ЗАДАНИЯ:
1. Кем назван Джоэль Мокир в тексте о популяризации науки?
2. Выведите нумерованным списком строки записей без пустых строк: начните со строки, где есть «Contact (489, 823)», и закончите последней строкой записей.

ИСХОДНЫЙ ТЕКСТ:
* * * * *
Андрей Ваганов
Что такое популяризация науки — знают все; дать четкое, всех устраивающее, а, главное, «работающее» определение этого жанра, — не может никто. Для того, чтобы популяризация была именно научной, — а не мета-, псевдо-, лже-, квазинаучной, — приходится искать определения объекта исследования — что это такое «популяризация науки». То есть — искать определения научно-популярного жанра.
Но, как только мы принимаем, что популяризация науки — это не застывший слепок, а исторически определенный процесс, так сразу же обнаруживается вполне определенная закономерность, матрица в его динамике развития. Кратко эту историческую динамику нашего объекта, научно-популярного жанра, можно представить следующим образом.
* * *
Родившись во времена искреннего, первозданного, бескорыстного интереса к науке, научно-популярный жанр выступает в виде «народной науки» (Popular Science), но… без популяризации собственно науки. Американский историк экономики Джоэль Мокир рассматривает этот период научной революции XVII века «как период, когда возникла «открытая наука», знания о мире природы во всё большей степени становились общедоступными, а широкая пубика бесплатно знакомилась с научными достижениями и открытиями»[1].
* * * * *
НАБОР ЗАПИСЕЙ:
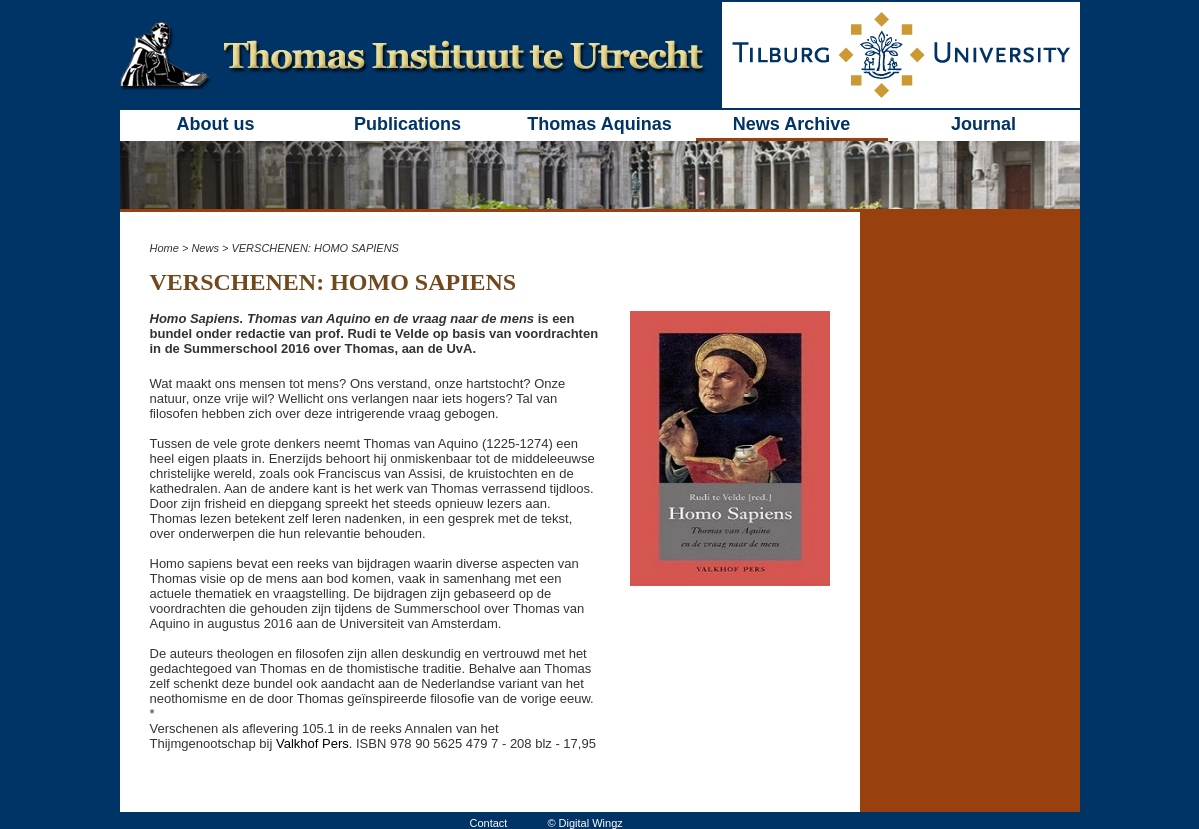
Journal (983, 124)
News (205, 248)
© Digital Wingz (584, 823)
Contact (489, 823)
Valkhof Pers (312, 743)
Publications (407, 124)
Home (164, 248)
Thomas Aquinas (599, 124)
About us (216, 124)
* * * * *
ОТВЕТЫ К ЗАДАНИЯМ:
1. Американским историком экономики.

2.
1. Contact (489, 823)
2. Valkhof Pers (312, 743)
3. Publications (407, 124)
4. Home (164, 248)
5. Thomas Aquinas (599, 124)
6. About us (216, 124)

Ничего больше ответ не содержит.